Nel recente report Un primo bilancio ad un anno dallo scoppio della pandemia, elaborato in collaborazione tra Area Studi Legacoop e Prometeia, viene evidenziato il modo in cui la crisi ha ampliato le disparità: per quel che riguarda le famiglie, a fronte del calo del reddito imponibile (la stima è di circa 30 miliardi), sono cresciuti i risparmi privati (si stima una propensione media al risparmio raddoppiata rispetto al 2019). Il report mostra quindi le forti diseguaglianze in crescita tra le persone, ossia tra i lavoratori che in questo anno sono stati tutelati e sono riusciti ad accrescere la propria ricchezza e tra chi, al contrario, ha perso il lavoro o non è riuscito ad entrare nel mondo del lavoro (si stimano quattrocentomila posti di lavoro persi). Nell’articolo di Wolf citato in apertura, si sostiene che per modificare il sistema dato «gli esseri umani devono agire sia collettivamente che individualmente: agire insieme, all'interno di una democrazia, significa agire e pensare come cittadini».

Ma come si può pensare insieme nel momento in cui c’è una società divisa esattamente in due, una delle opportunità e una a cui è precluso tutto?

Sarah Gainsforth, nel numero di The Passenger dedicato a Roma, rende favola le cose che cambiano, di una città che è cambiata neanche troppo, scrive l’autrice. È un breve racconto della povertà che aumenta, della comunità che è sempre più ripiegata su se stessa e dei fossati sempre profondi della società. In questo contesto, il Covid-19 è stato – ed è tuttora – una lente di ingrandimento attraverso cui osservare le contraddizioni e storture della nostra società ed è stato in questo senso che la precarietà del nostro oggi si è manifestata con tutta la sua forza nei primi istanti della pandemia.

Instabilità e insicurezza sono state la cifra caratteristica della vita di molti, se non di tutti, seppur con tratti differenti. Ma l’unico modo per far sì che precarietà assuma un senso positivo, è rendere il suo contrario, ossia l’equilibrio, la stabilità, che per essere trovato necessita di solide basi. Il nostro Paese si è reso resistente quando ha scelto di fondarsi sui valori del lavoro. E il mondo del lavoro oggi ha certamente bisogno di nuovi stimoli, nuove visioni e nuovi confronti.
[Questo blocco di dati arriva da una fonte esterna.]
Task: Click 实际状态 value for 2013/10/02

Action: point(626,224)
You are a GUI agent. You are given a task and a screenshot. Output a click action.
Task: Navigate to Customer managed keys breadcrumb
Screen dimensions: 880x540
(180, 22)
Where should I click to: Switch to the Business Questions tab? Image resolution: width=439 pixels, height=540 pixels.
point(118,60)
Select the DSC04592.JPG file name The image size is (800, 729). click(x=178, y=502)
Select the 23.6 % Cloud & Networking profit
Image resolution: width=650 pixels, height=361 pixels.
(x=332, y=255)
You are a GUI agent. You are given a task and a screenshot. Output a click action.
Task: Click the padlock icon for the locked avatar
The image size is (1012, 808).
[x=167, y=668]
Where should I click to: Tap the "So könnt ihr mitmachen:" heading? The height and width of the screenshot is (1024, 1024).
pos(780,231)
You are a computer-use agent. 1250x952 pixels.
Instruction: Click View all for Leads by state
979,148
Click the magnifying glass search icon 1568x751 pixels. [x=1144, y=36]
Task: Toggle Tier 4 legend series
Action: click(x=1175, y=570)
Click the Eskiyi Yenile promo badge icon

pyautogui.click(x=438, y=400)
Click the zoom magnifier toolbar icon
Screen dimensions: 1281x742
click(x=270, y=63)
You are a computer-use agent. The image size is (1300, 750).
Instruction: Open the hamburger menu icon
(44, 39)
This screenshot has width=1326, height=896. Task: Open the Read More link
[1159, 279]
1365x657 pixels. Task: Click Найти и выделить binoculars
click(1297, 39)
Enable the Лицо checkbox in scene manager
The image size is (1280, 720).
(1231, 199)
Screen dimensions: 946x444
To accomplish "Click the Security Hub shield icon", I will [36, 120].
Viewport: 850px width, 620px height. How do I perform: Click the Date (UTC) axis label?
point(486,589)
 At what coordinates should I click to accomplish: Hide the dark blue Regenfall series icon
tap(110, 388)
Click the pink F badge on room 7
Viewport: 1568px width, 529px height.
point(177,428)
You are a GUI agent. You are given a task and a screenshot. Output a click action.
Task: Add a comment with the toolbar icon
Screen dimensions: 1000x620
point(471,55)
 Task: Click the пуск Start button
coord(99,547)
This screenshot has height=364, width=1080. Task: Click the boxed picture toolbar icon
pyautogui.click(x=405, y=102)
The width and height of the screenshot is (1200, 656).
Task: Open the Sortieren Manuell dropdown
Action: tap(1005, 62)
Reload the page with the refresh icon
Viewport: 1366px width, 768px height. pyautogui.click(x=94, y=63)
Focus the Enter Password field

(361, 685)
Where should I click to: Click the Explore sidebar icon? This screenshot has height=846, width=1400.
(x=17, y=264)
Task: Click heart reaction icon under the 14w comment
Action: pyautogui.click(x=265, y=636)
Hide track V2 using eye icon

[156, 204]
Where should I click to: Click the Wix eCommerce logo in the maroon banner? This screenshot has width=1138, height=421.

Non è forse un caso che l’unico dato in controtendenza nello studio di Prometeia e Area Studi Legacoop sia il settore legato ai servizi di informazione e comunicazione (aumento del valore aggiunto del 2,0%). Se è vero che i dati sommergono le nostre vite, questi potrebbero anche essere una soluzione e creazione di opportunità per molti.

La rete, e le reti, potrebbero essere una risposta e occasione per ripartire. Un’opportunità da cogliere, l’unica, probabilmente, che ci consentirà di abbattere le diseguaglianze che attanagliano la nostra società.